August 2023 | Fabian Mosch, @ShitSecure
Phishing attacks are still the most used attack vector for initial access and credential stealing from our perspective. As phishing attempts become more frequent and sophisticated, so do vendors with detection/prevention features. Especially in recent years, it got much harder for us to simulate phishing attacks due to those protection mechanisms. One of these protection mechanisms is Google Safe Browsing. What is Safe Browsing? According to google:
"Safe Browsing is a Google service that lets client applications check URLs against Google's constantly updated lists of unsafe web resources. Examples of unsafe web resources are social engineering sites (phishing and deceptive sites) and sites that host malware or unwanted software. Come see what's possible.
With Safe Browsing you can:
- Check pages against our Safe Browsing lists based on platform and threat types.
- Warn users before they click links in your site that may lead to infected pages.
- Prevent users from posting links to known infected pages from your site."
1. Safe Browsing in action
What could a typical phishing scenario from a Pentest/Red-Team look like nowadays? Especially after the pandemic and many more companies joined at least with a hybrid model into the Azure Cloud, the Microsoft Login Page seems to be a valuable target. There are plenty of publicly available Phishing templates for it already:
Some of these give the same feeling and look like the original login page:
However, if you embed this template code into your GoPhish instance and send E-Mails to a target organization, the website will be accessible only for a few minutes.
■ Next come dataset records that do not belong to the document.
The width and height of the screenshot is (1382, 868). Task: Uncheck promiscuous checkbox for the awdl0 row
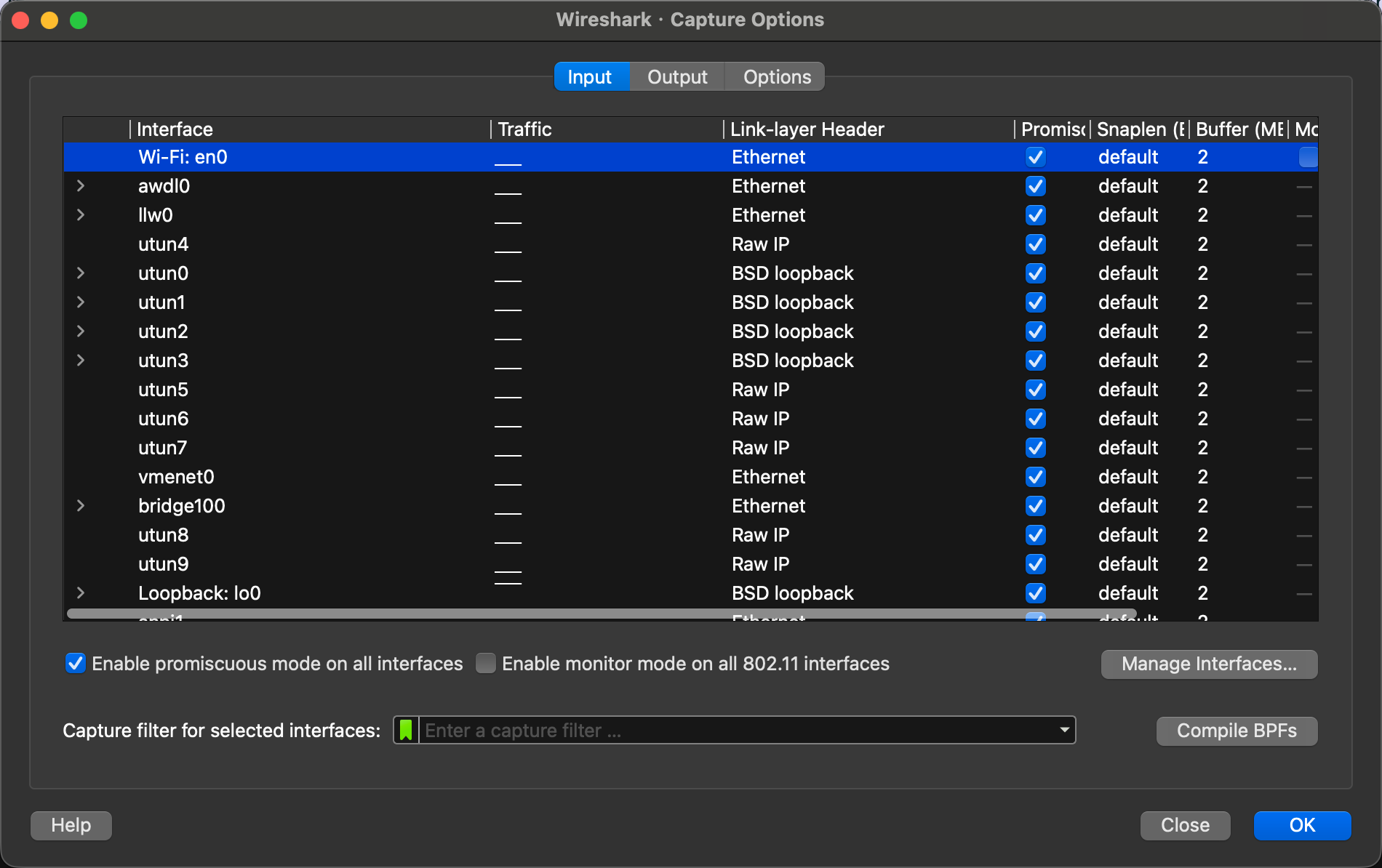pyautogui.click(x=1035, y=186)
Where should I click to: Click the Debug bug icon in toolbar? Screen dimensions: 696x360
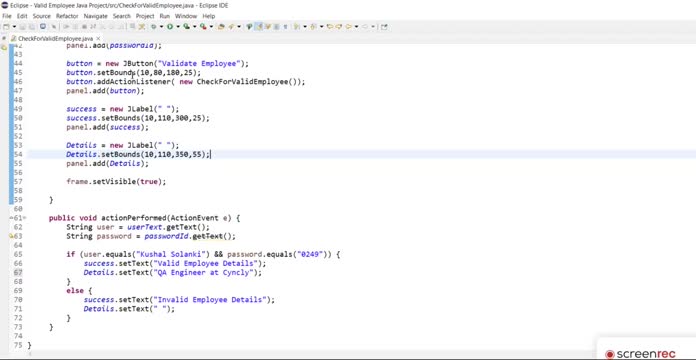pyautogui.click(x=154, y=27)
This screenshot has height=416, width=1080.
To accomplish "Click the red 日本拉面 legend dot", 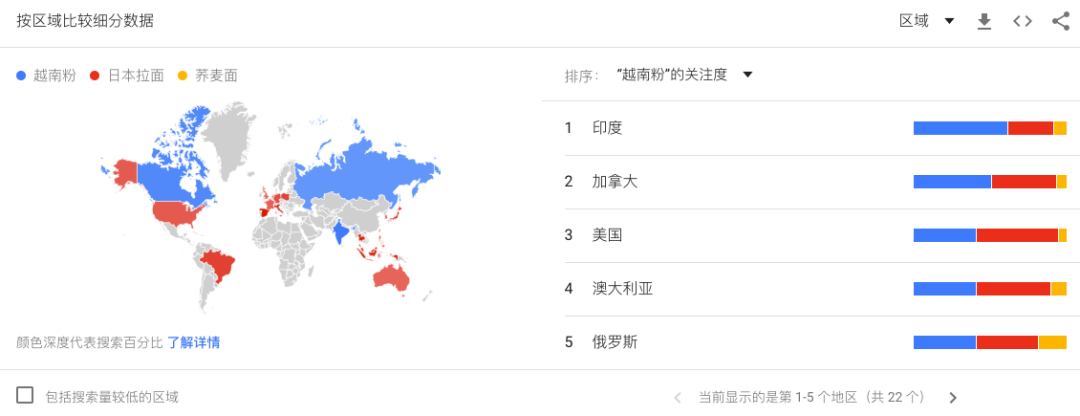I will tap(95, 76).
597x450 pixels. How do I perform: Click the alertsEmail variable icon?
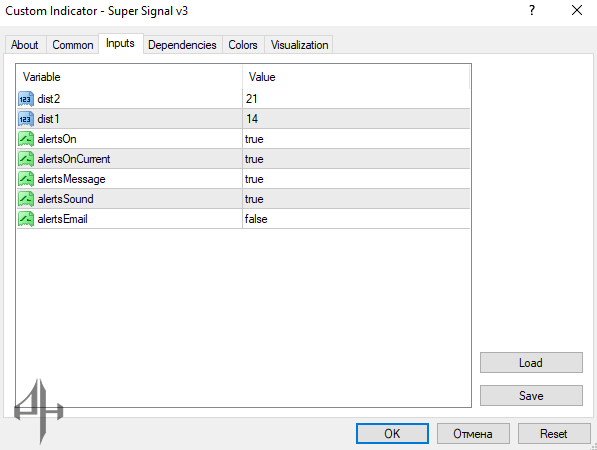click(x=26, y=219)
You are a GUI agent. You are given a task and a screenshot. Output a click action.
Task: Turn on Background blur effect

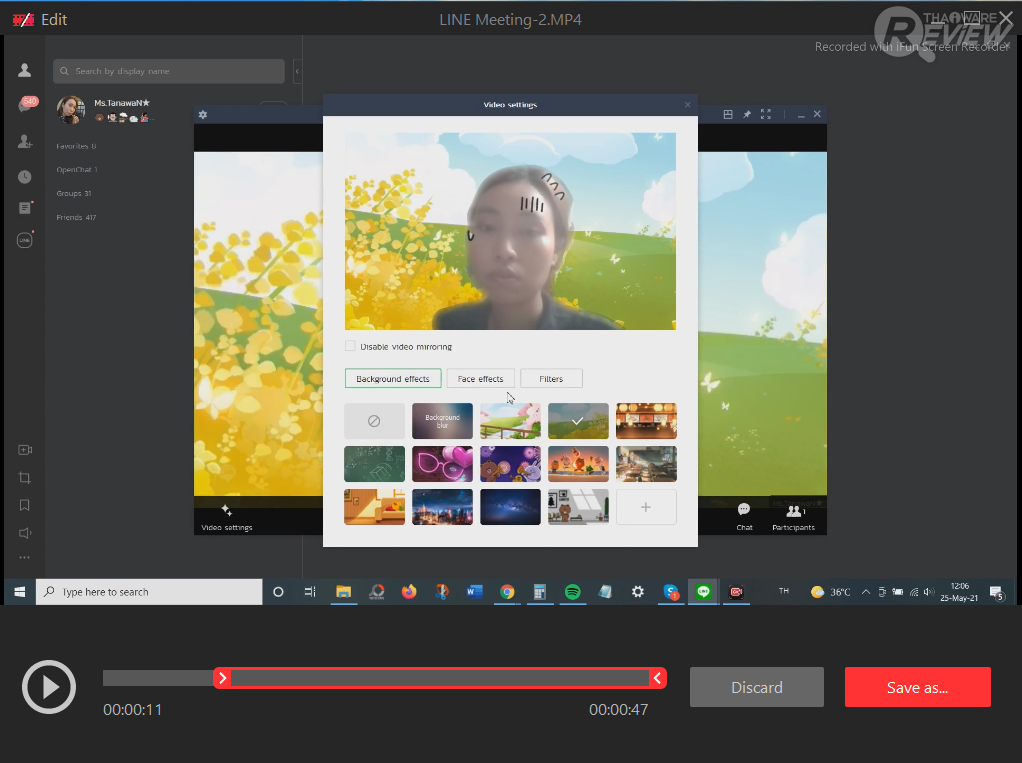[x=442, y=421]
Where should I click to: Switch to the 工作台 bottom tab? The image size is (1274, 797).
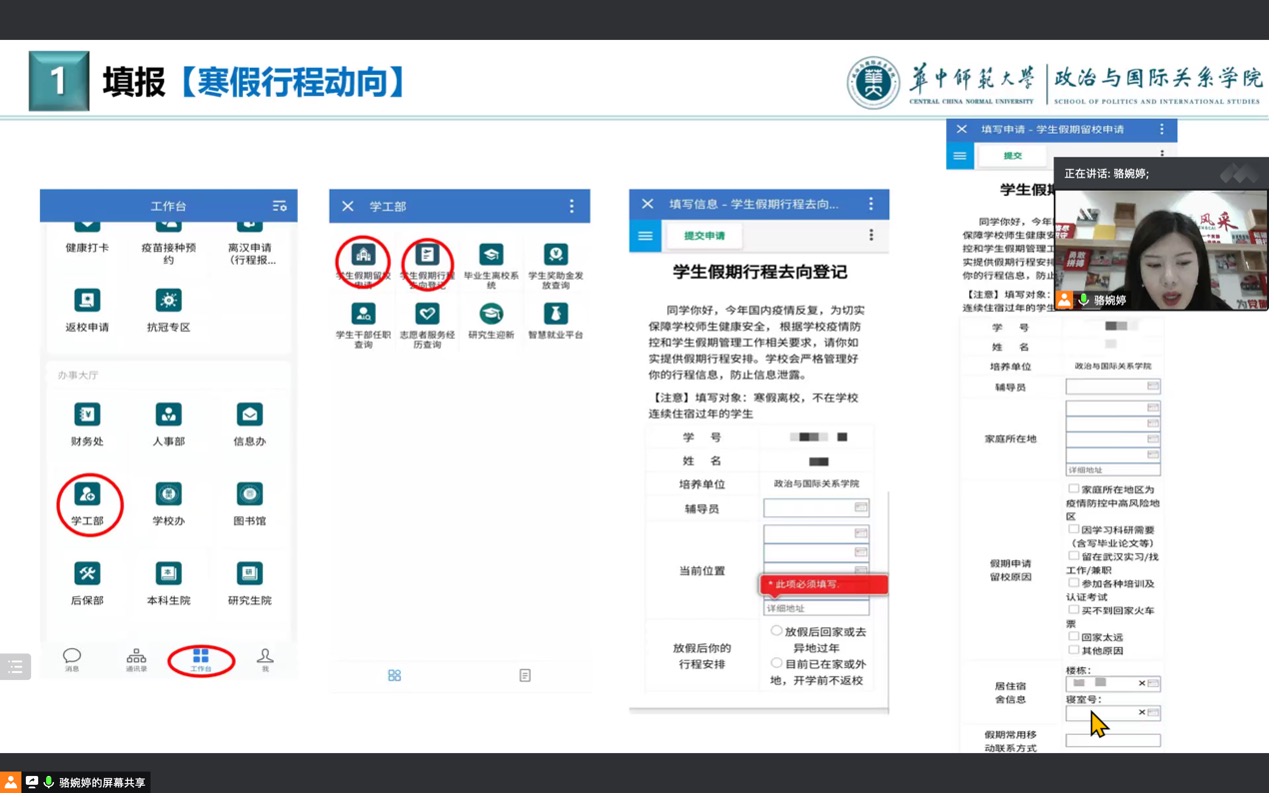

Because as soon as the e-mails are sent, automatic scans of the phishing page might be triggered, causing a Google Safe Browsing categorization and leading to your page looking like this for victims:
This is not only true for chrome, but also for all other browsers (as they all use Safe Browsing at the very end) and may look different on the end user side:
Users could potentially ignore the alert, but this is very unlikely due to several steps as well as the appearance of the warning. So in the very end, we can assume that this is an effective and good protection mechanism.
2. Evading Safe Browsing
To avoid this kind of detection from an attacker's perspective, we need to know exactly what gets us caught. However, the very first assumption here is simple: We used a publicly available phishing template and a scanner marked this as malicious content and classified it like that. This reminds us of the Antivirus/signature-based approaches, right?
If this is true, we could bypass this kind of detection by obfuscating the HTML code and decrypting it on runtime, just as a Packer would do to avoid signature-based detections against an Antivirus. When thinking about it, this process makes more sense in JavaScript, because this is typically only executed within a Browser when the victim visits the page. A scanner could only see some fake HTML content, plus random obfuscated strings and JavaScript content, but not the real page behind it.
Note: This is nothing new at all, Threat Actors use techniques like this already for years.
And there are also different HTML Smuggling/Obfuscation PoC’s public that could be used for our purpose, such as the following for example:
In this example, the tool combines URL + BASE64 encoding. First, it URL encodes the HTML body and then encodes it with BASE64 on top of it.
To verify, that Safe Browsing does not catch our newly generated page, we triggered different scans on it via VirusTotal plus other URL malware analysis services. Moreover, even on the next day, Safe Browsing did not categorize the site as malicious.
Therefore, we indeed verified, that at least some Safe Browsing checks are done on the HTML content itself and that this kind of scans can be bypassed by obfuscating the HTML code and de-obfuscating it on runtime. We however do not recommend using any public obfuscators here, as the resulting content – especially with BASE64 and URL-Encoding, can still easily get flagged with signatures. It is recommended to build your own obfuscator for Pentest or Red-Teaming projects.
If you are using encryption, you also might want to reduce the entropy of your HTML page by adding invisible HTML content or even more non-used JavaScript code.
3. Conclusion
Phishing protection features implemented by big vendors to increase the security for company organizations and individuals are really helpful to protect against known malicious pages or software and made life somehow harder for Pentest- or Red-Teams in the last years.
In the specific example of Google Safebrowsing however, it turned out that detections are somehow based on signatures and can therefore easily be bypassed by obfuscating the original code and de-obfuscating it on runtime in the Browser via JavaScript.
This technique is nothing new and has already been used for years by Threat Actors. Still, we did not need to use it until some months ago, we never faced Safe Browsing based detections before. This blog can therefore help other Pentest- or Red-Teams simulating phishing attacks to customize their campaigns and landing pages.